Антонина Васильевна устраивалась на кухне за столиком с чашкой чая и наблюдала за компанией в окно, соединявшее кухню с гостиной. Собственно говоря, это и была вся жилплощадь неполной семьи. Обидная теснота взывала к одному: надо Ляльку куда-то сплавить, удачно выдать замуж. А Алик, ее новый кавалер, уже институт заканчивал и был, как проинформировал Витя, сыном какого-то шишки из горкома партии. Перспектива наклевывалась…
Поначалу молодежь смущалась из-за странного поведения хозяйки дома. Они себя чувствовали артистами на сцене, за игрой которых наблюдал всего один зритель. А может, и режиссер. Но потом привыкли. В меру гостеприимную, но излишне любопытную Лялькину маму просто перестали замечать. Сидит – ну пусть и сидит себе, наблюдает.
Антонина Васильевна ни с кем из соседей не водилась. Ни за солью, ни за спичками к ней никто не обращался. Да и как общаться с человеком, который ни с кем вокруг не здоровается! Она вообще обладала редким даром настраивать против себя людей. Ссорилась по пустякам. Но особо давняя вражда у нее была с ближайшим соседом, с которым стенка в стенку жила. Хоть перестукивайся. Они ровесниками были, но к Антонине Васильевне соседи обращались, правда, крайне редко, сухо, полуофициально, по имени-отчеству. А его, Гургена этого, звали ласково, по-свойски, как вечного мальчишку – Гуриком.
Антонина Васильевна являлась явным антиподом соседу и не скрывала своей нелюбви к Гурику. Она, интроверт, никого не впускала в дом, кроме Витькиной компании (да и то исключительно в надежде пристроить Ляльку и навсегда передать в надежные руки). Ни к кому во дворе отродясь не заходила и не собиралась. И порог ее дома никто никогда не переступал.

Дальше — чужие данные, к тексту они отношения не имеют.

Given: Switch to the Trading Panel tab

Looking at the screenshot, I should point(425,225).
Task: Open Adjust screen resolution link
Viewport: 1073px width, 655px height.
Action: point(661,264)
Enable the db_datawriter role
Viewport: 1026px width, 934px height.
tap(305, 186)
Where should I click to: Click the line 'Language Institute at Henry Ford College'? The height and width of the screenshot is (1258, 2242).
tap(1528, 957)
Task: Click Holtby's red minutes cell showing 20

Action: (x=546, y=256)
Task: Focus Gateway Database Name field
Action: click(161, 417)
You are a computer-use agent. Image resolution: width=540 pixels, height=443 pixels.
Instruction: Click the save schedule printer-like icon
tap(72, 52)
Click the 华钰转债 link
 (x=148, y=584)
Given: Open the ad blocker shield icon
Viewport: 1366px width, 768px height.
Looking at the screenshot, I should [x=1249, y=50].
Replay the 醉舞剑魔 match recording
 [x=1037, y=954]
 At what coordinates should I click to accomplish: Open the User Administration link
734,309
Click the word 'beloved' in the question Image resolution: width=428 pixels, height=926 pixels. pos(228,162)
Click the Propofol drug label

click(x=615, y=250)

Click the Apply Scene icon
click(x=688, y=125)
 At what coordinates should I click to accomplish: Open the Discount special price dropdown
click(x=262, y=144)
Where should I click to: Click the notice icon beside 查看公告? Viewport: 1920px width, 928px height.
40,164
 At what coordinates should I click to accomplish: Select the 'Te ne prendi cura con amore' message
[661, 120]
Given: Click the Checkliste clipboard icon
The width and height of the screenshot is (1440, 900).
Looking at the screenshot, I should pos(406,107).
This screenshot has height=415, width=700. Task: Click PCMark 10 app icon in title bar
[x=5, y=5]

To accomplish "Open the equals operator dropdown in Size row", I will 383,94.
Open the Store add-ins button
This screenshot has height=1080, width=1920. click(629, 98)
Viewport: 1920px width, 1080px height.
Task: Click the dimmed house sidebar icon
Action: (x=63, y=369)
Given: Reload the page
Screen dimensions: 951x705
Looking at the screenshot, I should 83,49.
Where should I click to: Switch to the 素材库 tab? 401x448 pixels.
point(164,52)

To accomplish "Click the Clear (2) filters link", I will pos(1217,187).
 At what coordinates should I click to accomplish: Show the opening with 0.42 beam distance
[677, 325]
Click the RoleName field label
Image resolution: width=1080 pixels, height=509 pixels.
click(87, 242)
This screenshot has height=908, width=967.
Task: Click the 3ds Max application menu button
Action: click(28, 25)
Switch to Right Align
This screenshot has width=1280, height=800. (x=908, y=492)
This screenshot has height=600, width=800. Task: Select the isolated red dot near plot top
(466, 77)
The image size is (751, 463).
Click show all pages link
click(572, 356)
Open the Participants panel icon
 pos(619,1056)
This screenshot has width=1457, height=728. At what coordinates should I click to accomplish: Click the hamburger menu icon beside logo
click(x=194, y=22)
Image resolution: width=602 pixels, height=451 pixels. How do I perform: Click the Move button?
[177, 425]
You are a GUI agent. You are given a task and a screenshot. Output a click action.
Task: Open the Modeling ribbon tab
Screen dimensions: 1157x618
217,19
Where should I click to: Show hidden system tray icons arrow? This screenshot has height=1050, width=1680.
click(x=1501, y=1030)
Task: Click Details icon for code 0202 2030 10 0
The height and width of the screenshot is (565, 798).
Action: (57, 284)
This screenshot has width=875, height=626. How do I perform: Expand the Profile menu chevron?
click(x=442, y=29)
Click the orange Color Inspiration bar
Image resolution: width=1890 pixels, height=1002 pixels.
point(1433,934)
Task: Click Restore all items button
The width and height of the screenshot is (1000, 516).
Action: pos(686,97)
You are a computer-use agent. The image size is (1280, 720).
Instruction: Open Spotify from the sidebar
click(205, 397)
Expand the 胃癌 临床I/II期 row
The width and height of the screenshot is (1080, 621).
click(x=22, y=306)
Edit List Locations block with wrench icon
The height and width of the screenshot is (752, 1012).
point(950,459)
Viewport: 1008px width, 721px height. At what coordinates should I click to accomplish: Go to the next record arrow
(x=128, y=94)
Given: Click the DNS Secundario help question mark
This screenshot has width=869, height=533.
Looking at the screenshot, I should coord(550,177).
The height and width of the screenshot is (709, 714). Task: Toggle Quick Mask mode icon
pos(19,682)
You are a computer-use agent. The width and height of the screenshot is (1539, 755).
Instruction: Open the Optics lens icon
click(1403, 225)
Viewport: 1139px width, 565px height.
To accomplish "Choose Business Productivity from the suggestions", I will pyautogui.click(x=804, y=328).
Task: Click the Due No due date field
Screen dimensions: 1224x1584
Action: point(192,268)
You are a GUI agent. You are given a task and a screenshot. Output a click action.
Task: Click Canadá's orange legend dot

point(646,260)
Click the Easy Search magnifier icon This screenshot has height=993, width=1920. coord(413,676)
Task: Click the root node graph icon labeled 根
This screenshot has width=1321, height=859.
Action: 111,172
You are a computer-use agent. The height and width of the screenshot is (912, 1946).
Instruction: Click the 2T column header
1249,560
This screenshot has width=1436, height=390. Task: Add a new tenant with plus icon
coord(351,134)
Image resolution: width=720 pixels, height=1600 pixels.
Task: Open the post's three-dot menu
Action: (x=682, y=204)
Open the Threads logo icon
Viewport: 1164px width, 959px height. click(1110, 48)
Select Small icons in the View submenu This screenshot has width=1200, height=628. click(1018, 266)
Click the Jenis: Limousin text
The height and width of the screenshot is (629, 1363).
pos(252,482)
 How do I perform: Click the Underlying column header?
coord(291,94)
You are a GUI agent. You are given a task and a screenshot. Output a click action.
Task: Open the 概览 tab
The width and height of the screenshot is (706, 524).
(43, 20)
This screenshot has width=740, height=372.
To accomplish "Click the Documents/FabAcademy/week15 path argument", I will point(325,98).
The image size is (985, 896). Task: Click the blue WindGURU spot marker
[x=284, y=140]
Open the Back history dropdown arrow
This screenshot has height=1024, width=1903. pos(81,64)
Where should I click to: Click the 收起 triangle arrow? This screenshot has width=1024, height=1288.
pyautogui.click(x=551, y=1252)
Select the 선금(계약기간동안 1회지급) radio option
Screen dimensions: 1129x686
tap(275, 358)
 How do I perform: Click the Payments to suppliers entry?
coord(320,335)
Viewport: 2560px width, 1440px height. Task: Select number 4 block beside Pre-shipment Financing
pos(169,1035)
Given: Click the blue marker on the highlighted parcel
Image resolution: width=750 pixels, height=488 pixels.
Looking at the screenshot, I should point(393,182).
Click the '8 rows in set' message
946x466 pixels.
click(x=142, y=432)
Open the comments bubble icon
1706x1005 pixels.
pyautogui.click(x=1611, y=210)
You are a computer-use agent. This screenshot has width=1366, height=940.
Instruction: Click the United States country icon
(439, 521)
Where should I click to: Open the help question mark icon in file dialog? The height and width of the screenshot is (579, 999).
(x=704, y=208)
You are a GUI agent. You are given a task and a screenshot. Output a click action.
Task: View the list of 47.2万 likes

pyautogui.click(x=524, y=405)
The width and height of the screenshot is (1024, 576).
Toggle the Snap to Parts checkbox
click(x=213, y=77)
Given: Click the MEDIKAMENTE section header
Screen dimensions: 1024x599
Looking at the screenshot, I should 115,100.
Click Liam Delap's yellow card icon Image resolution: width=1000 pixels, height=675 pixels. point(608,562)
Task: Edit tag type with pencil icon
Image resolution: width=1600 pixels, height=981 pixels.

Гурик, напротив, был открыт для всех. После развода жил он один, холостяковал, время от времени приводя к себе очередную пассию. Деньги у Гурика водились – работал таксистом. Нравом он обладал легким и веселым, люди к нему тянулись. А главное, во дворе было только два телевизора – у Антонины Васильевны и ее беспутного соседа. К ней, понятное дело, никто никогда не просился телевизор посмотреть. А вот у одинокого таксиста получился настоящий проходной двор. Соседи, правда, старались «иметь совесть» – больше трех-четырех в его дом одновременно не приходили. Да и то, когда кино показывали или праздничный «Голубой огонек». Но вот летом, когда шел интересный фильм или футбольный матч, Гурик выносил телевизор на кухню, распахивал окно, выходящее во двор, и ставил свой «Рекорд» на подоконник. Весь двор собирался возле «ящика». Выходили со своими табуретками, а некоторые пристраивались на раскладушках, на которых после «телесеанса» сразу и засыпали. В жару многие спали под открытым небом или с распахнутыми дверями и окнами. Кроме, разумеется, Антонины Васильевны.
2
Мария обитала в «растворе», который к штукатурке, бетону и стройке вообще не имел никакого отношения. Так назывались необычные старые квартиры в одноэтажных домах этого южного города. Одни двери там были внутренними, другие – наружными, состоявшими из двух деревянных створок, соединенных висячим замком. Когда они растворялись, жилец оказывался сразу на улице, на тротуаре, отгороженном бордюрным камнем от проезжей части.